Baked Ziti with Olive and Shallot Sauce

This vegetarian dish was FULL of flavor, especially with the addition of three kinds of olives.

1 shallot, chopped
2 cloves garlic, minced
1 cup canned tomatoes, pureed
1 cup dry red wine
1/2 cup vegetable (or your favorite) broth
1/3 cup each: chopped pitted olives (I used green, black and Kalamata)
herb blend, to taste: I used basil, oregano, tarragon and thyme
salt and ground black pepper to taste
2 cups ziti, cooked just til al dente
2 cups shredded mozzarella cheese, plus extra for serving
1/4 cup freshly grated parmesan

In a large frying pan or skillet over medium low heat, saute shallot and garlic for about 5 minutes.
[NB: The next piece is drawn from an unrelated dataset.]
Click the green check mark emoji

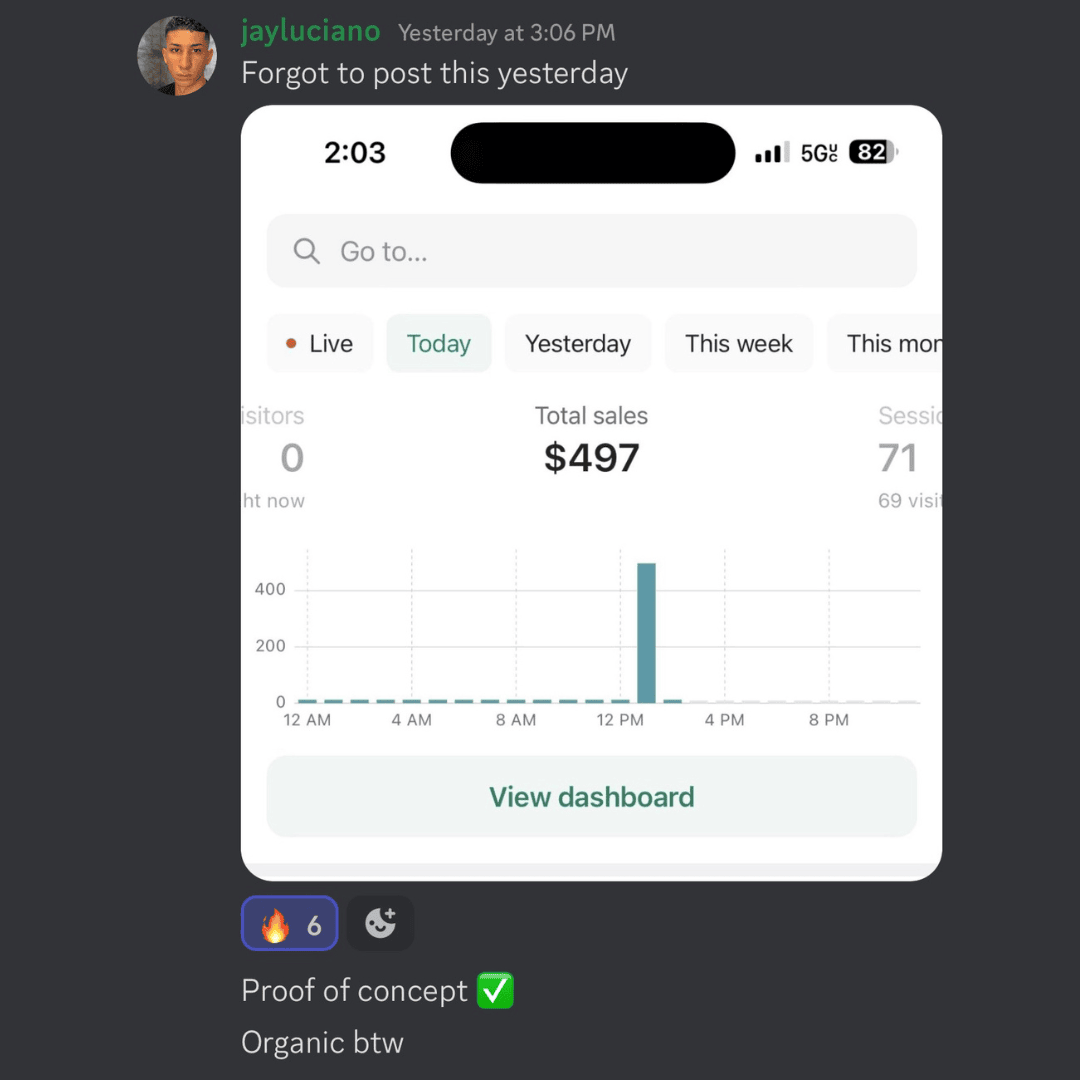click(495, 991)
Add tomato puree, wine and broth and simmer til mixture is reduced, about 10 minutes. Stir in olives, herbs and salt and pepper to taste.

Preheat oven to 350°.

Stir sauce into pasta. Stir in 1 1/2 cups mozzarella and parmesan. Pour mixture into a baking dish and top with remaining mozzarella.

Bake about 20 minutes, or til hot and bubbling.

I served the pasta with additional mozzarella and alongside a buttered slice of homemade rustic Italian wheat bread.